→ Task objective
Search the material and gather each line with "computer" in it.

→ Data supplied
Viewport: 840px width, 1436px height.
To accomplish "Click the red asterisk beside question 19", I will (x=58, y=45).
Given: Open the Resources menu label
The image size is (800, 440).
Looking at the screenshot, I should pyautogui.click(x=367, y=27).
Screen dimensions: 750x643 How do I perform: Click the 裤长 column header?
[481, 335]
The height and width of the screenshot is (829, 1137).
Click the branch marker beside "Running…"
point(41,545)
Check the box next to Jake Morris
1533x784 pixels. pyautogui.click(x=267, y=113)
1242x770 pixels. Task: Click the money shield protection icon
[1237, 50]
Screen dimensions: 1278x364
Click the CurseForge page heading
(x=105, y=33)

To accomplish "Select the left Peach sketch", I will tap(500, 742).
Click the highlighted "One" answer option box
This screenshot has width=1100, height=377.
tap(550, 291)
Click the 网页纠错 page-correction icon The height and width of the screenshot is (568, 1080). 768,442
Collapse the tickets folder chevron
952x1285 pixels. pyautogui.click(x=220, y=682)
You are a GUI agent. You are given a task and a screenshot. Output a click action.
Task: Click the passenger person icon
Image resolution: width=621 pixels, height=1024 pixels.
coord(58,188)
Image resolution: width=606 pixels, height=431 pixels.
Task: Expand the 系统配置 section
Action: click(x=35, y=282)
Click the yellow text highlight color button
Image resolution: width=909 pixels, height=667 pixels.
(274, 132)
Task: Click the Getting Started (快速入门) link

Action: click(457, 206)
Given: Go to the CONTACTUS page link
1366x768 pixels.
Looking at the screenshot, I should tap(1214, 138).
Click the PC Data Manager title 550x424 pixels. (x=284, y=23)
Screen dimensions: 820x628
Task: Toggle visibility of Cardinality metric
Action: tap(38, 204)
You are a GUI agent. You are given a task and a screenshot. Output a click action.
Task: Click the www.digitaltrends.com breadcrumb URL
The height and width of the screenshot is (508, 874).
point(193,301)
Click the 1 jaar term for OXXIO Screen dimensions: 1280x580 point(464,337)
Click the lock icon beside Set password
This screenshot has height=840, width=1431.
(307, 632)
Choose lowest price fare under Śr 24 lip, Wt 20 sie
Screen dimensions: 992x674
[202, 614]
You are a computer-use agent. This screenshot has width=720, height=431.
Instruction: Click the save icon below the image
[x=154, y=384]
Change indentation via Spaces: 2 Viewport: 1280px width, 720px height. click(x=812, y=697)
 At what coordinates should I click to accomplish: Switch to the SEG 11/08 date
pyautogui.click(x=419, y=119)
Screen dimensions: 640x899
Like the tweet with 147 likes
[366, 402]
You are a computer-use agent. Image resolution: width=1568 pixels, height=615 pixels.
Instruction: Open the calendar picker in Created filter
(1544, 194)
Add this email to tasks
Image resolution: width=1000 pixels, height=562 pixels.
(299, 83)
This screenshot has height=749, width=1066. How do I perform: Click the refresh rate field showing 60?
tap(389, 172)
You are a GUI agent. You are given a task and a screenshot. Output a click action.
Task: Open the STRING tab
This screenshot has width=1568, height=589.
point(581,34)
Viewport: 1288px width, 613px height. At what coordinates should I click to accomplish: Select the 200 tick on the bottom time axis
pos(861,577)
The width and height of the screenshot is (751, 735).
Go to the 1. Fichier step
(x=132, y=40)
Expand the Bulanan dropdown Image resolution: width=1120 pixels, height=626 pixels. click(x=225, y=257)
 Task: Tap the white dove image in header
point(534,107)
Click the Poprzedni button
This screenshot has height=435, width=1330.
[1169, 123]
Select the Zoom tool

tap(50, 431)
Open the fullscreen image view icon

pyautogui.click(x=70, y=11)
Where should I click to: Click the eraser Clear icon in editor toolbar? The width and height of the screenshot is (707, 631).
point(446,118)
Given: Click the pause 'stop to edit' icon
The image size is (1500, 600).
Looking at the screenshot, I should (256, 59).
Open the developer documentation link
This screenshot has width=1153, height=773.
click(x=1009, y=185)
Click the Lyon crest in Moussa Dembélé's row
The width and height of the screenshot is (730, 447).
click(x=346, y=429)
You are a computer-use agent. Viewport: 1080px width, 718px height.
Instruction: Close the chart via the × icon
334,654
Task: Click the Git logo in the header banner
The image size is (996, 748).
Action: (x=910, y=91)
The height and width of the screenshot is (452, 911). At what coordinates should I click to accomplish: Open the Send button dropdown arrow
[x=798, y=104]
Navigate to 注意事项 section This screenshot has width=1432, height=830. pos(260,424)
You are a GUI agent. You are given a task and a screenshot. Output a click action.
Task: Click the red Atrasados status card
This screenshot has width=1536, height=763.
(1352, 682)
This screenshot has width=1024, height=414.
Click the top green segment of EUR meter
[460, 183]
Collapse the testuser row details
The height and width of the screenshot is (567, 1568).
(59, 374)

→ Output below
You are a computer-use agent. This screenshot has width=720, height=431.
You are a computer-use agent. Image resolution: width=1568 pixels, height=615 pixels.
You are a computer-use agent. Viewport: 1080px width, 718px height.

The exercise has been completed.